**Exercise task A:**
Using the Kevin Mitchell text, decide whether each statement agrees with it, answering yes or no and quoting the words that settle it: (i) Mitchell first met Josh Pyke at the Brass Monkey. (ii) The Zeroes To Heroes EP has eight tracks. (iii) The Marrickville show falls on May 6.
**Exercise task B:**
Answer these questions from the Kevin Mitchell text:
(i) Which band is Mitchell the frontman of?
(ii) With whom did Mitchell co-headline a Bob Evans tour late last year?
(iii) What does Mitchell want his solo shows to feel like?

**Text section:**
::::
There is a reason the shire holds a special place in Kevin Mitchell’s heart – it helped blossom one of his life’s great bromances.
Mitchell, the frontman of Australian rock band Jebediah, will bring his ARIA-winning alter-ego Bob Evans back to Sydney’s south for solo acoustic gigs at the Camelot Lounge at Marrickville on May 5 and Cronulla’s Brass Monkey on May 6 as part of his Lonesome Highways tour.
Ahead of his extensive national tour, Mitchell has treated fans to a complimentary six track EP, Zeroes To Heroes, of unreleased material with all tickets purchased from his website and online outlets.
It has been a busy time for Mitchell, who followed the release of his critically acclaimed LP Car Boot Sale with a packed out co-headline Bob Evans tour alongside Josh Pyke late last year.
Mitchell has fond memories of the Brass Monkey, the iconic shire venue. It is where he first met Pyke, starting an enduring friendship.
“I’ve played a lot of shows in my life but I do remember one real great one. It was the first time I’d ever done a gig with Josh Pyke. It was when we first met, the bromance of Josh Pyke and Bob Evans started at the Brass Monkey at Cronulla,” Mitchell told the Leader.
“He was supporting me, it was 14-years ago or something like that. We played our sets, then got drunk and became friends.
“I know [the Brass Monkey] well. It’s a special place. I have great memories of that venue. I played there about four years ago on a solo tour to a full house and it was amazing.
“Playing solo is all about intimacy. I want these shows to feel like we’re all in someone’s loungeroom.”
It is that kind of attitude that has made Mitchell beloved by his fans. Gracing the Australian music scene for more than two decades, Mitchell is a self-confessed romantic who has written some of a generation’s most loved songs.
::::
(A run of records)

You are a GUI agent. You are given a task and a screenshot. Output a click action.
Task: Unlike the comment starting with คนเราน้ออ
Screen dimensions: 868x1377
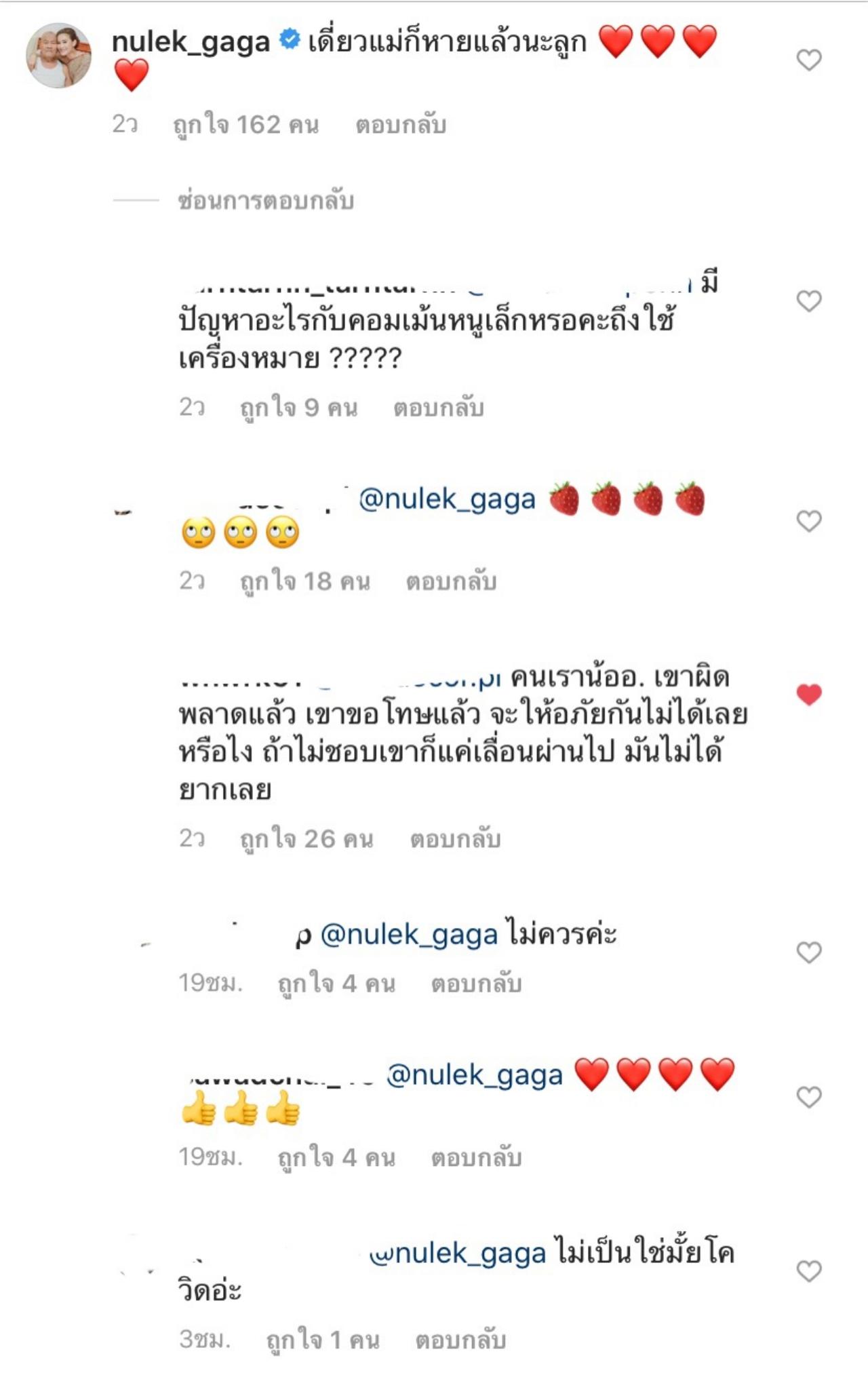pos(808,694)
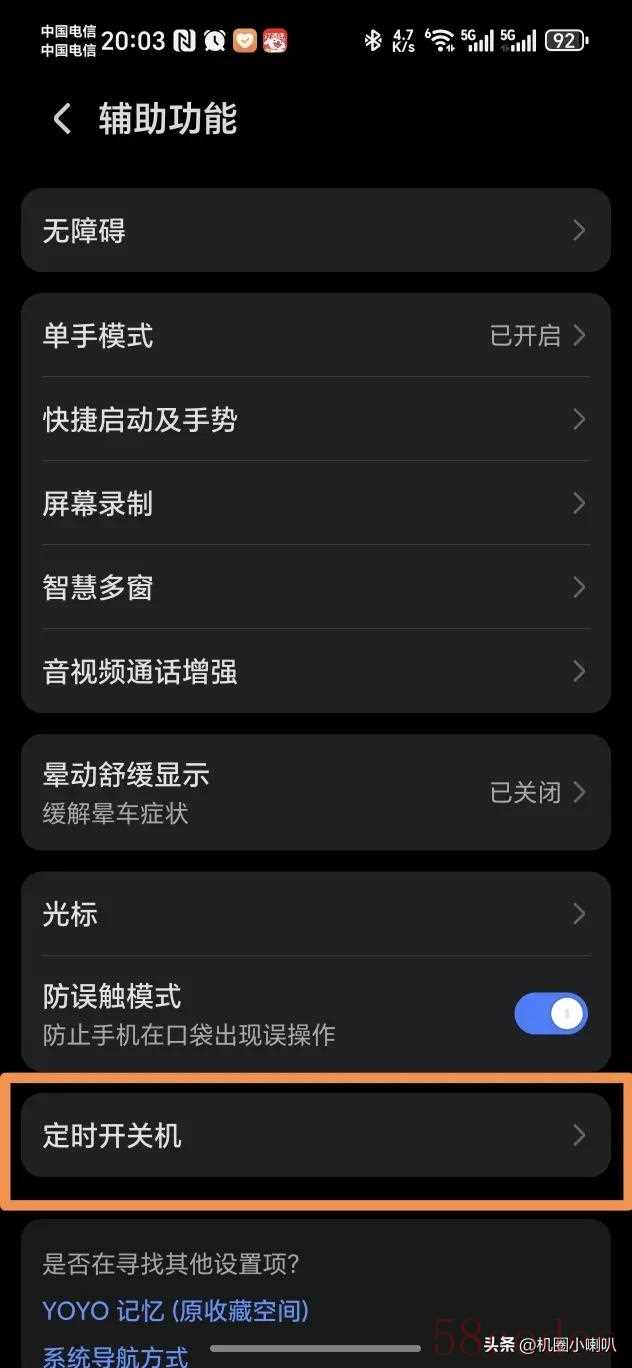
Task: Go back from 辅助功能 page
Action: [x=62, y=119]
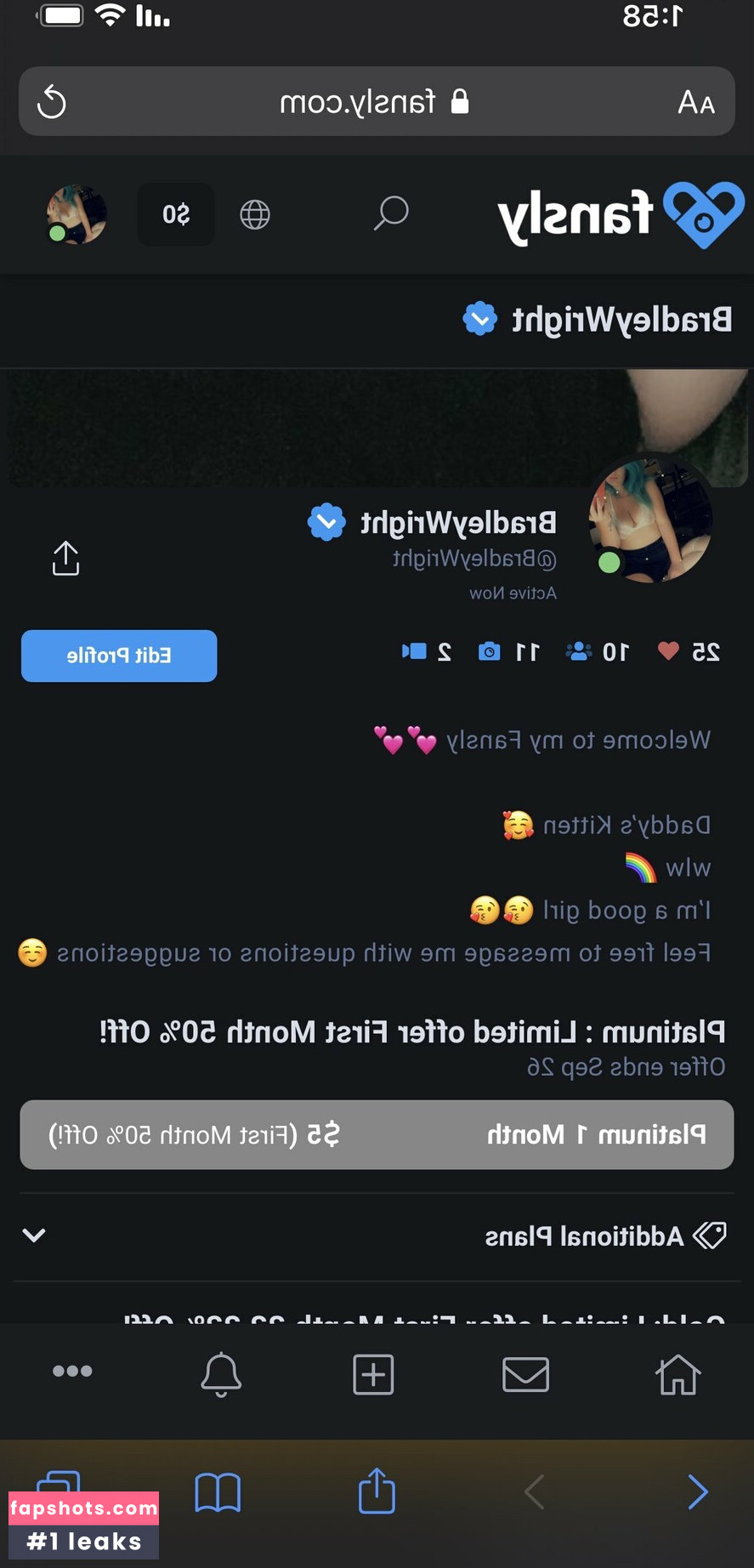Reload the fansly.com page in Safari
754x1568 pixels.
(53, 101)
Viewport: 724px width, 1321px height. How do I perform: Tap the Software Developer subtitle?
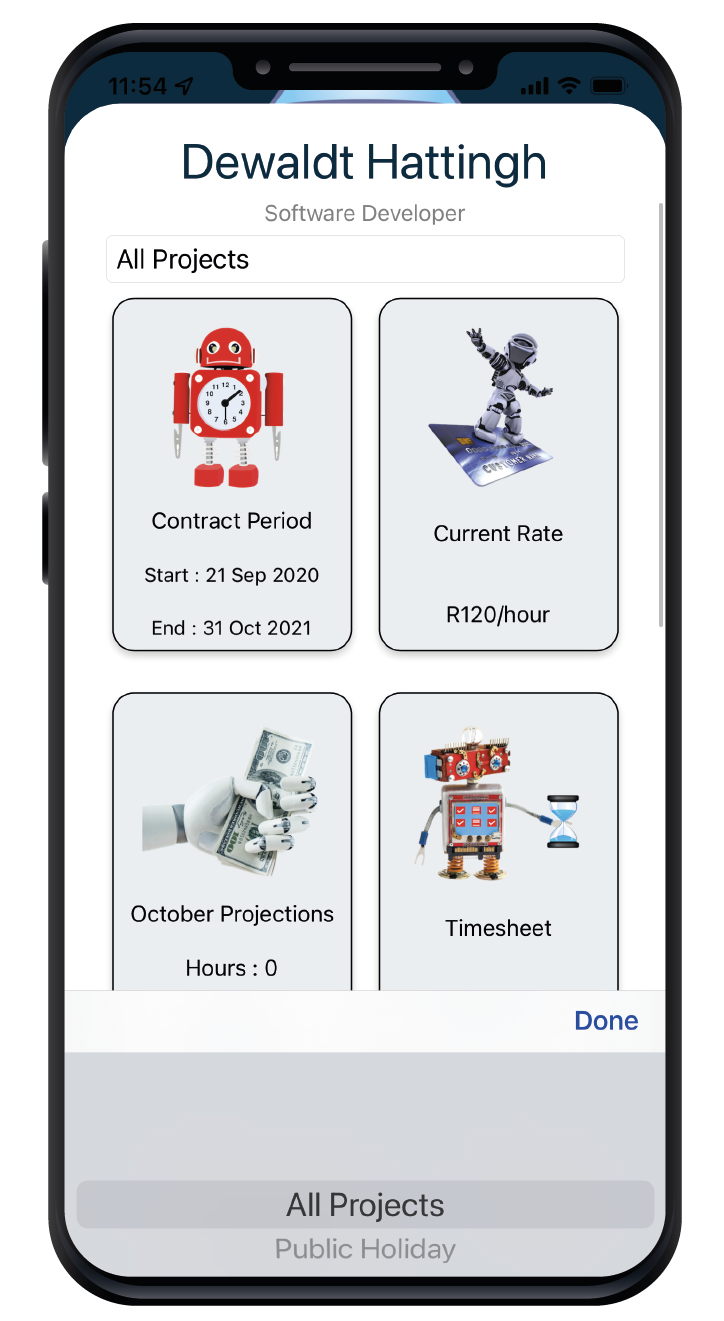tap(364, 213)
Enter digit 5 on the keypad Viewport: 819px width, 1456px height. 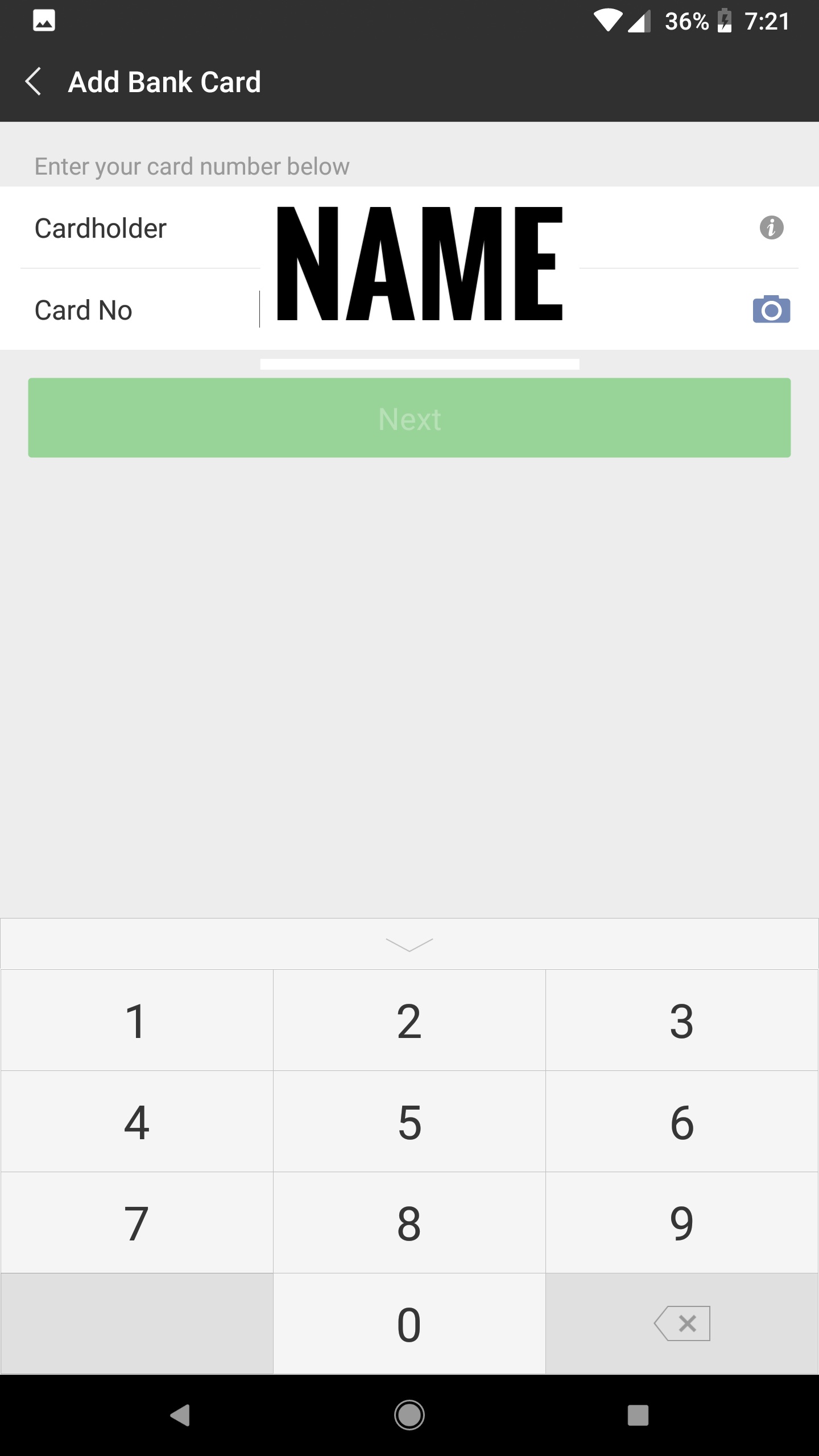coord(410,1122)
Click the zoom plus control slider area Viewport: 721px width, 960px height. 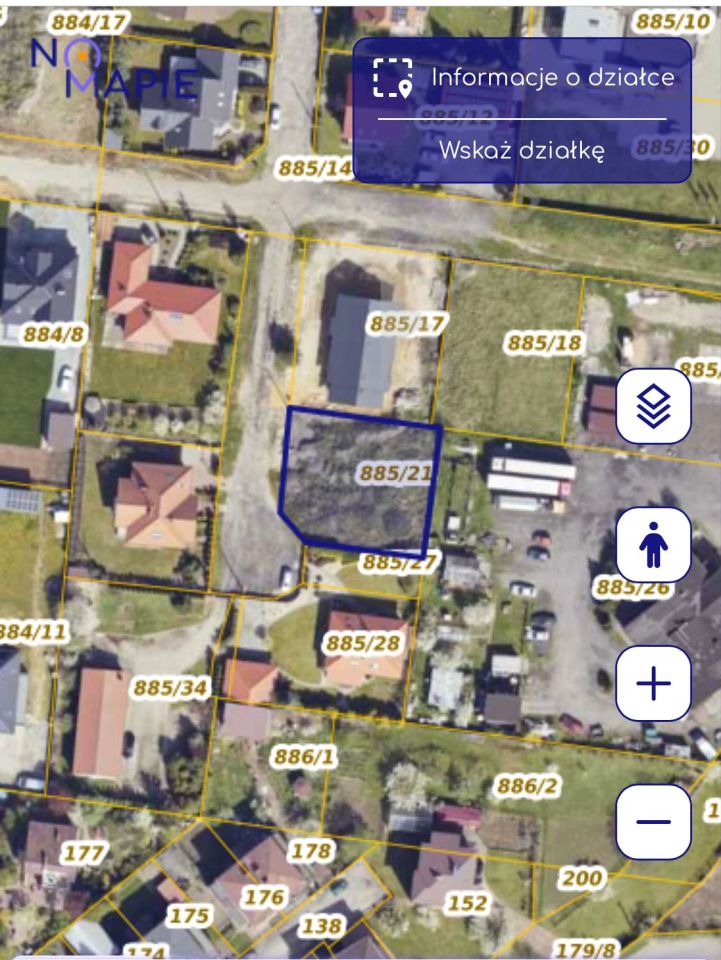pyautogui.click(x=653, y=682)
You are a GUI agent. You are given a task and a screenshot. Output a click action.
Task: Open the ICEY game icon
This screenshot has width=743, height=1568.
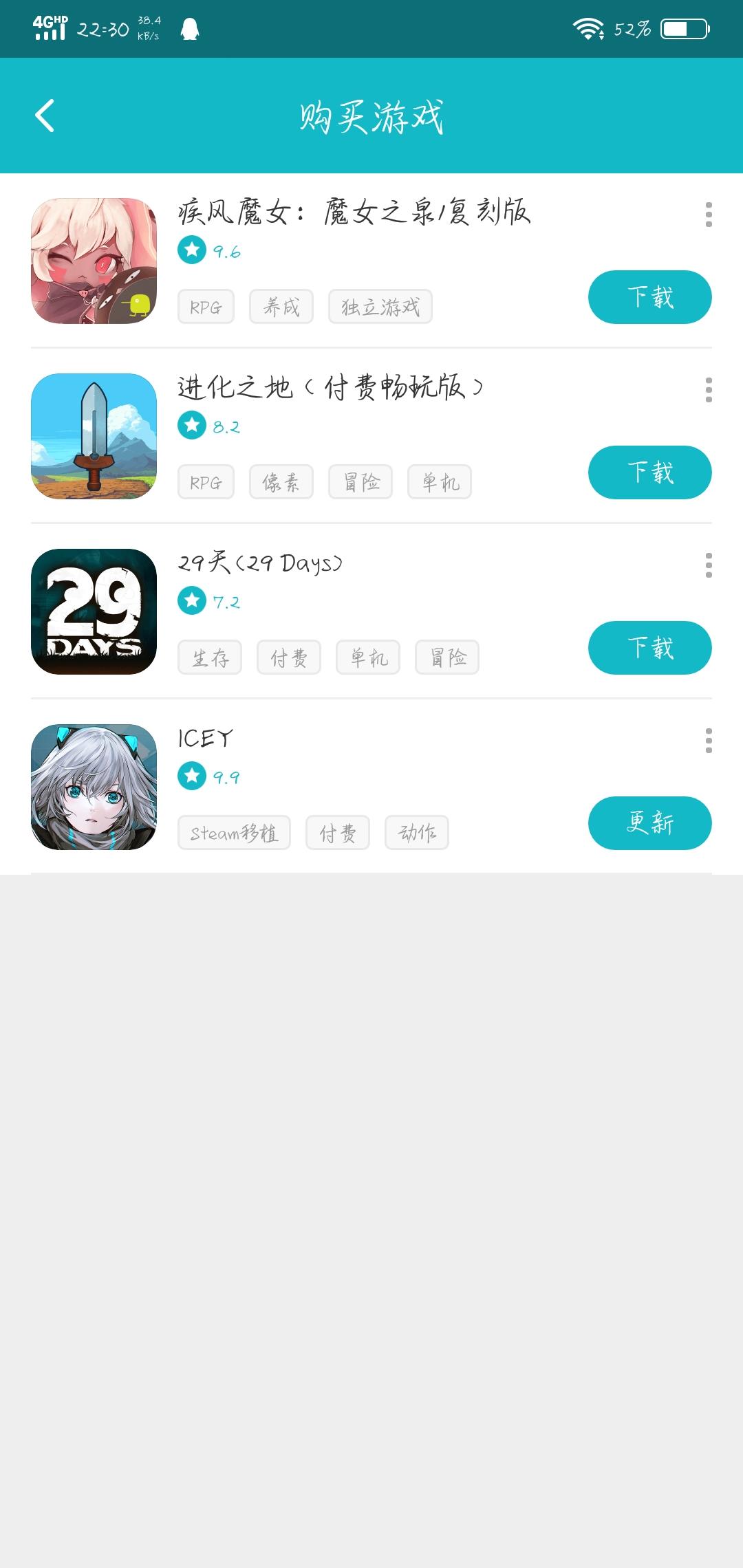(x=94, y=787)
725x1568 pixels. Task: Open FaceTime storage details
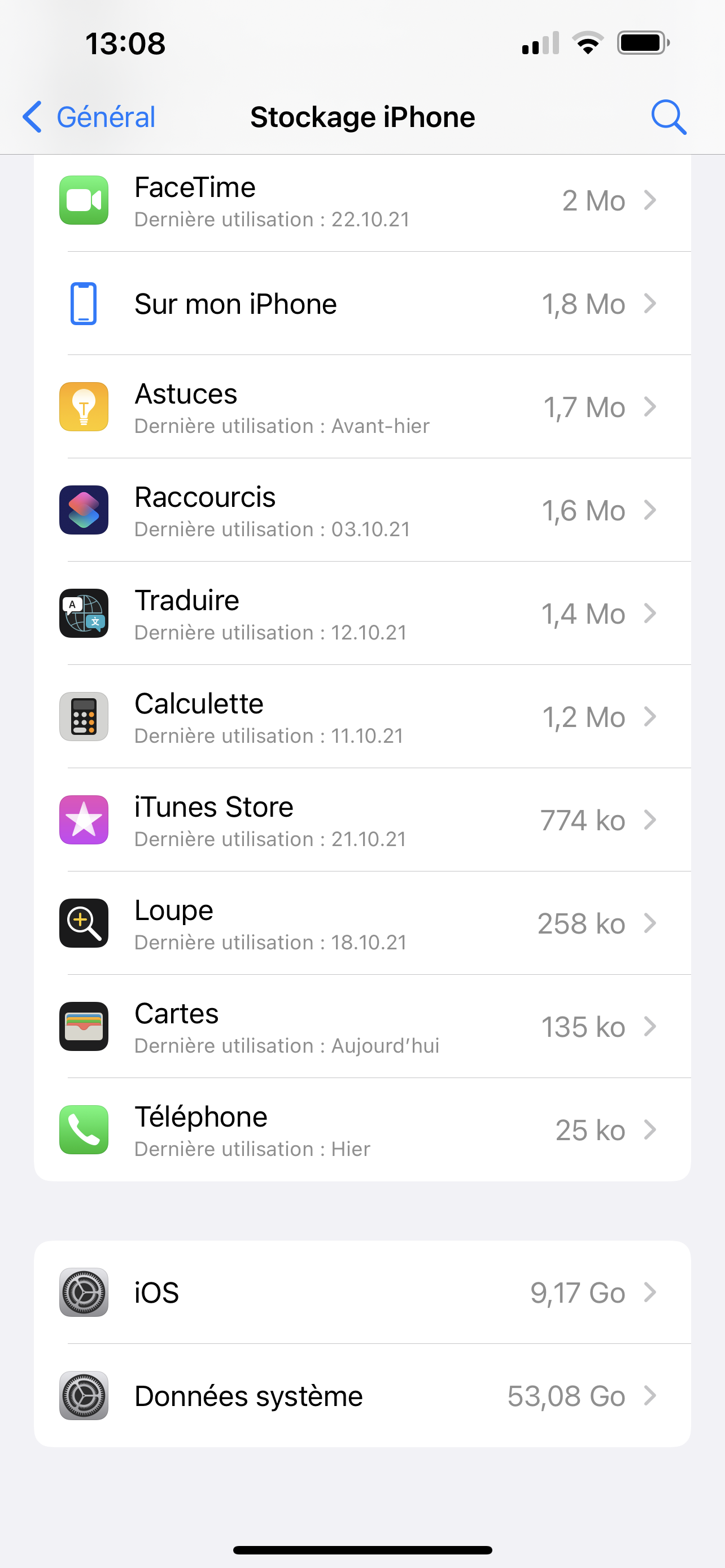pyautogui.click(x=362, y=202)
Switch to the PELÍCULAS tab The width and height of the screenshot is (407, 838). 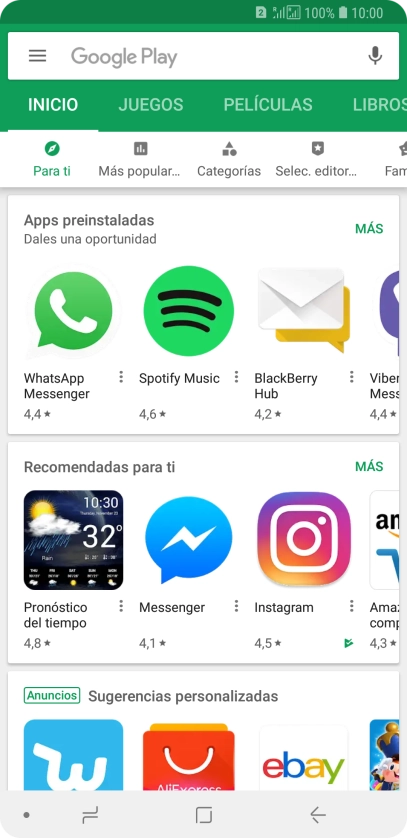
::::
**Exercise output A:**
(i) Yes: "It is where he first met Pyke, starting an enduring friendship."
(ii) No: "a complimentary six track EP, Zeroes To Heroes"
(iii) No: "the Camelot Lounge at Marrickville on May 5"

**Exercise output B:**
(i) Jebediah.
(ii) Josh Pyke.
(iii) Like everyone is in someone's loungeroom.